This post is in celebration of Michel Talagrand winning Abel prize. Not to overly romanticize this but this is pretty much a come back story because back in the days of last century, “The type of mathematics I do was not fashionable at all when I started. It was considered inferior mathematics.” –Michel Talagrand.

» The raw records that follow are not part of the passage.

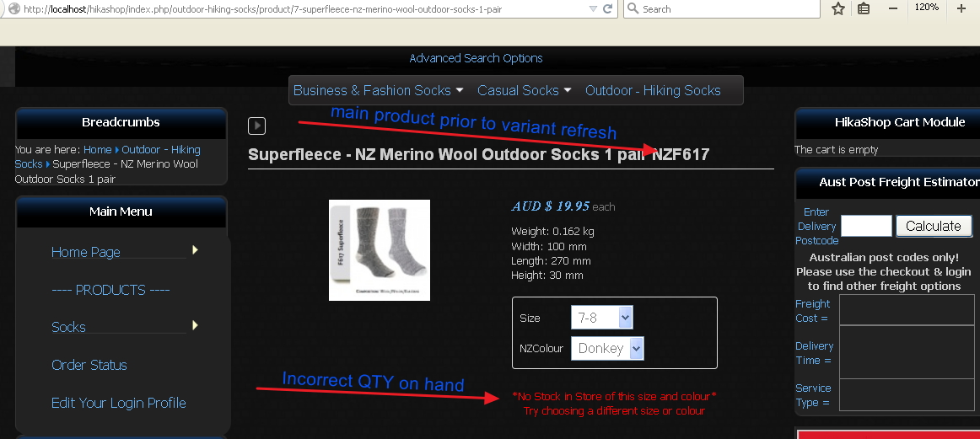Click the play arrow icon above product title

[x=257, y=126]
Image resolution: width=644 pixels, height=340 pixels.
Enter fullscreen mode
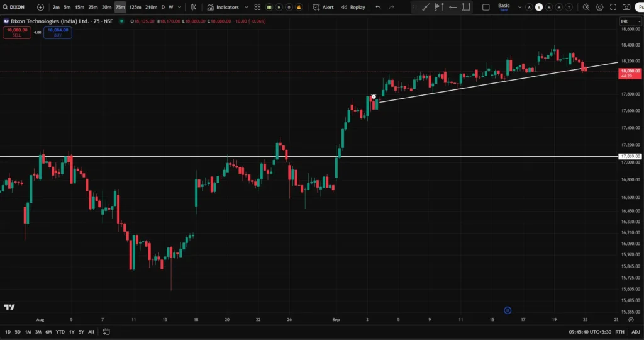pos(613,7)
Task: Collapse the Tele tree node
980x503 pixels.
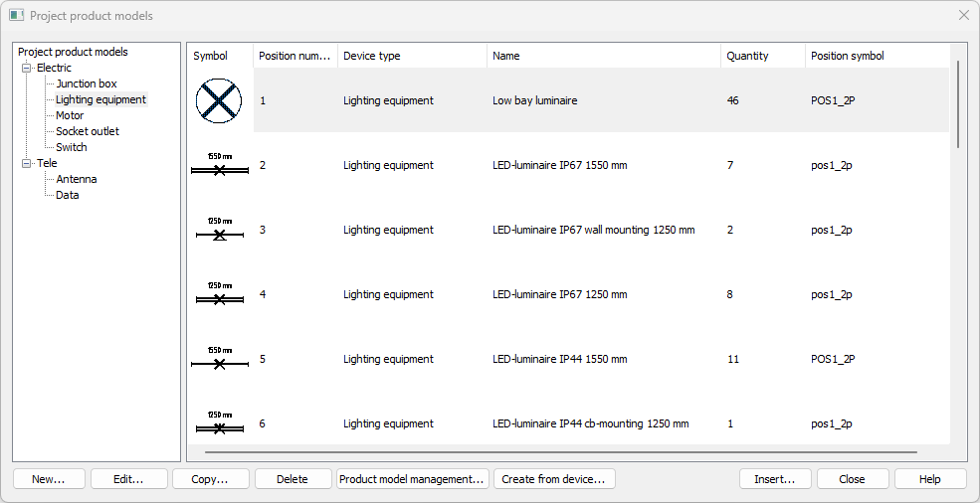Action: tap(27, 163)
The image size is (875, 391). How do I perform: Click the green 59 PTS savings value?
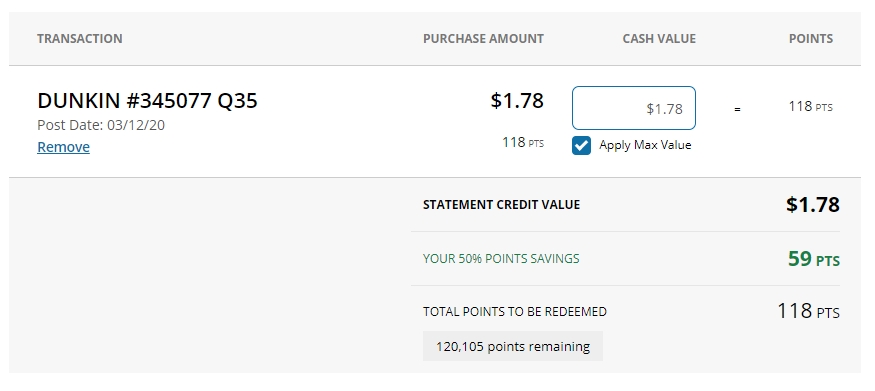tap(814, 259)
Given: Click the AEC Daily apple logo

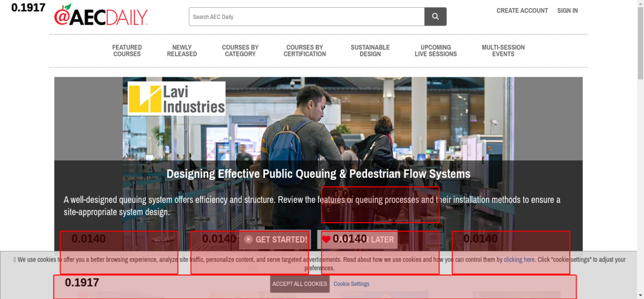Looking at the screenshot, I should pos(100,15).
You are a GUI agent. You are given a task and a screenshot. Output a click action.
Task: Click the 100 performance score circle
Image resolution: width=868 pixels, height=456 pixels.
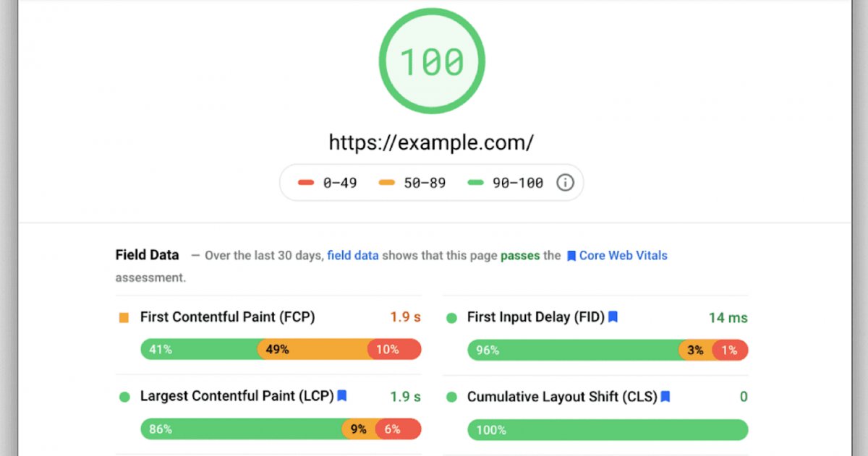click(432, 60)
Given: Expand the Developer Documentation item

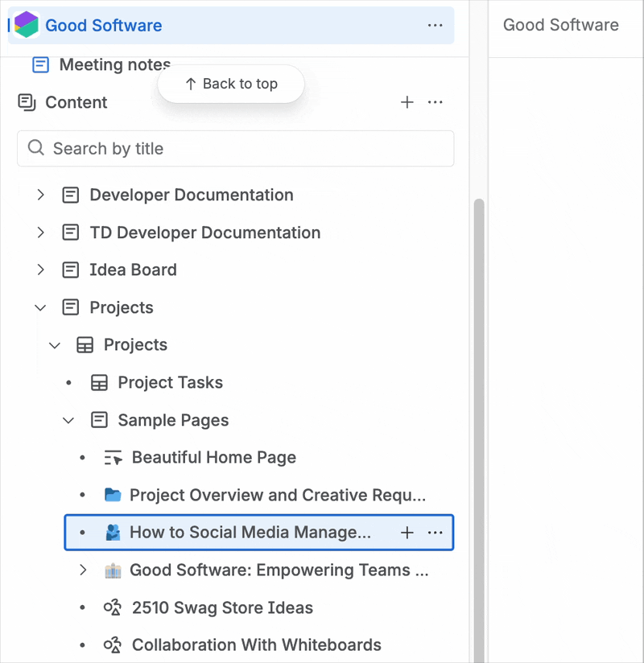Looking at the screenshot, I should (x=40, y=195).
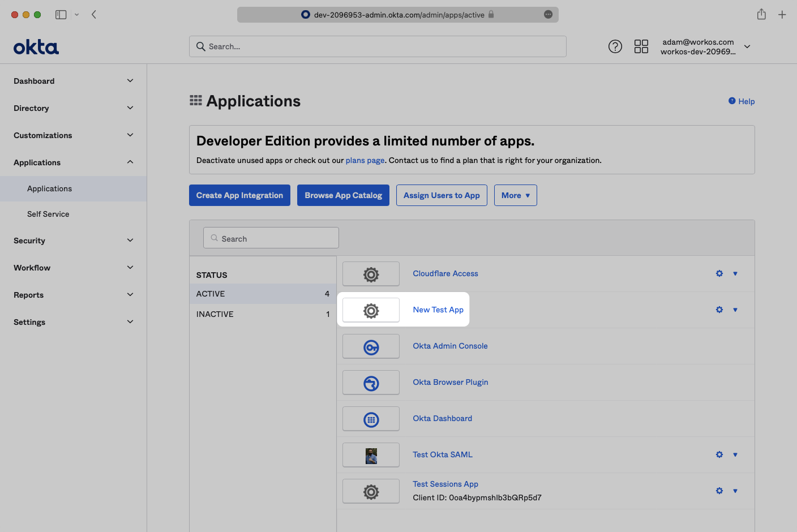Click the Okta Admin Console app icon
Viewport: 797px width, 532px height.
(371, 346)
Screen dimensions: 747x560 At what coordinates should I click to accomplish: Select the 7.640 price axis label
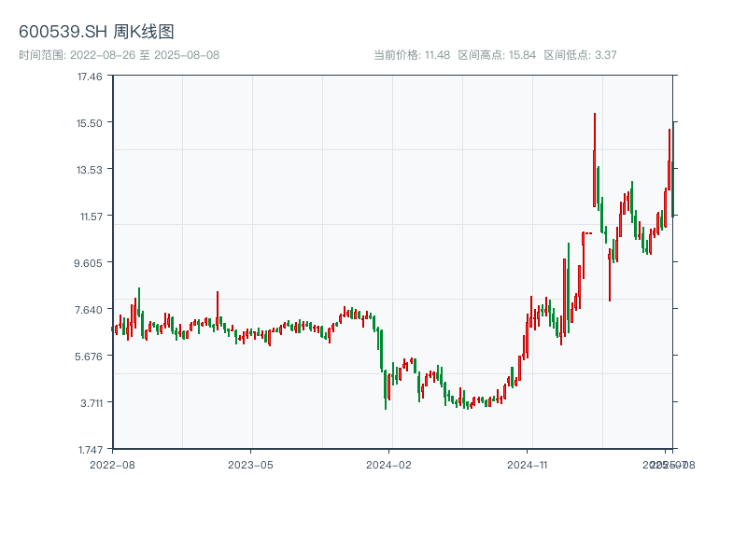point(90,310)
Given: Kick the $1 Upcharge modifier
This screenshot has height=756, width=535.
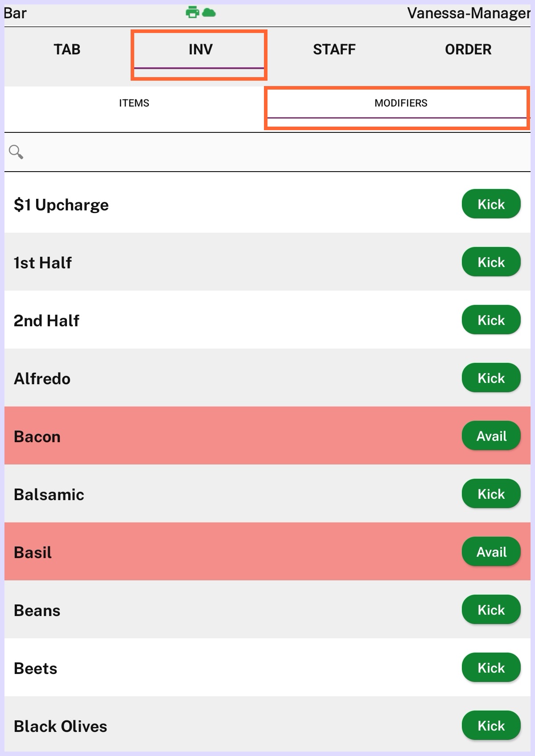Looking at the screenshot, I should click(491, 204).
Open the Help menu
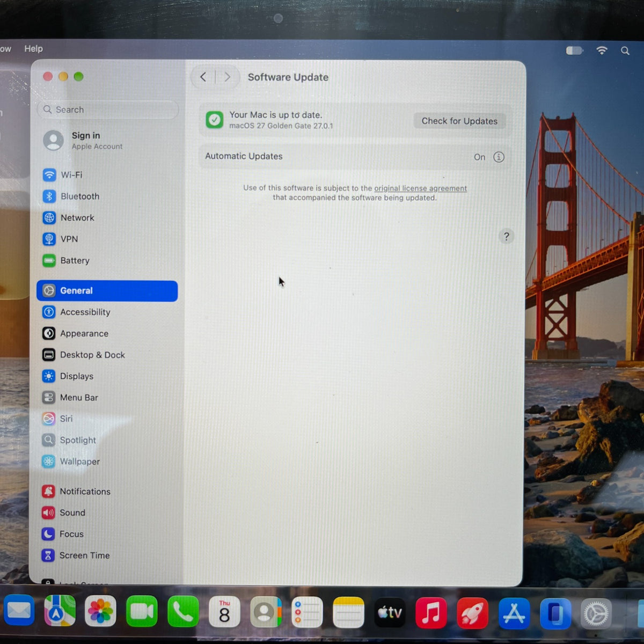Viewport: 644px width, 644px height. click(x=33, y=49)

Now we’ve seen significance of his contribution to the concentration of measure, suprema of stochastic processes and spin glass, all partially owing to his celebrated isoperimetry inequality in product probability space. What is an isoperimetry inequality? It is a concept in mathematics, particularly in the field of geometry and geometric analysis, that compares the length (or perimeter) of a closed curve to the area of the region it encloses, establishing that among all shapes with the same perimeter, the circle has the maximum area. For example: $$ 4 \pi A \leq L^2 $$ where the equality holds if.f. the curve is a circle. In a more general sense, the isoperimetric inequality relates the volume of an $n$-dimensional domain to the surface area of its boundary, with the sphere in $n$-dimensional space providing the optimal (maximum volume for a given surface area) ratio. Applying this concept to probability space, Talagrand was able to prove the following:
Theorem
For a product probability space $\Omega = \prod_{i=1}^n \Omega_i$ endowed with a produdct measure and $A \subseteq \Omega$ $$ \mathbb{P}[A] \cdot \mathbb{P}\left[A_{t}^{c}\right] \leq e^{-t^{2} / 4} $$ for any $t > 0$, where $A^c_t = { w \in \Omega, d(A, \omega) \leq t }$ is an event defined by convex distance: $$ d(A, \omega) = \max_{\alpha, |\alpha|_2 \leq 1} \min_{y \in A} \sum_{ i: \omega_i \neq y_i} \alpha_i. $$
To prove the inequality we need a little bit of preparation. Given set $A$, $x \in \Omega$: $\mathcal{D}_{A}^{c}(x)=\sup_{a \in \mathcal{R}_{+}^{n}} \left( d_{a}(x, A)=\inf_{y \in A} d_{a}(x, y) \right)$. Let $$ V_{A}(x) = \text{ Convex-hull }\left( U_{A}(x) \right) = \left\{\sum_{s \in U_{A} (x) } \alpha_{s} S: \sum \alpha_{s}=1, \alpha_{s} \geq 0 \text{ for all } s \in U_{A}(x) \right\}. $$ Thus, $$ x \in A \Leftrightarrow \mathbf{1}(x \neq x)=0 \in U_{A}(x) \Leftrightarrow 0 \in V_{A}(x). $$
Lemma
We have the following $$ \mathcal{D}_{A}^{c}(x)=d \left(0, V_{A}(x) \right) \equiv \inf_{y \in V_{A}(x)}|y| $$
Proof
We proceed by proving (i) $\mathcal{D}_{A}^{c}(x) \leq \inf_{y \in V_{A}(x)}|y|$ and (ii) $\mathcal{D}_{A}^{c}(x) \geq \inf_{y \in V_{A}(x)}|y|$.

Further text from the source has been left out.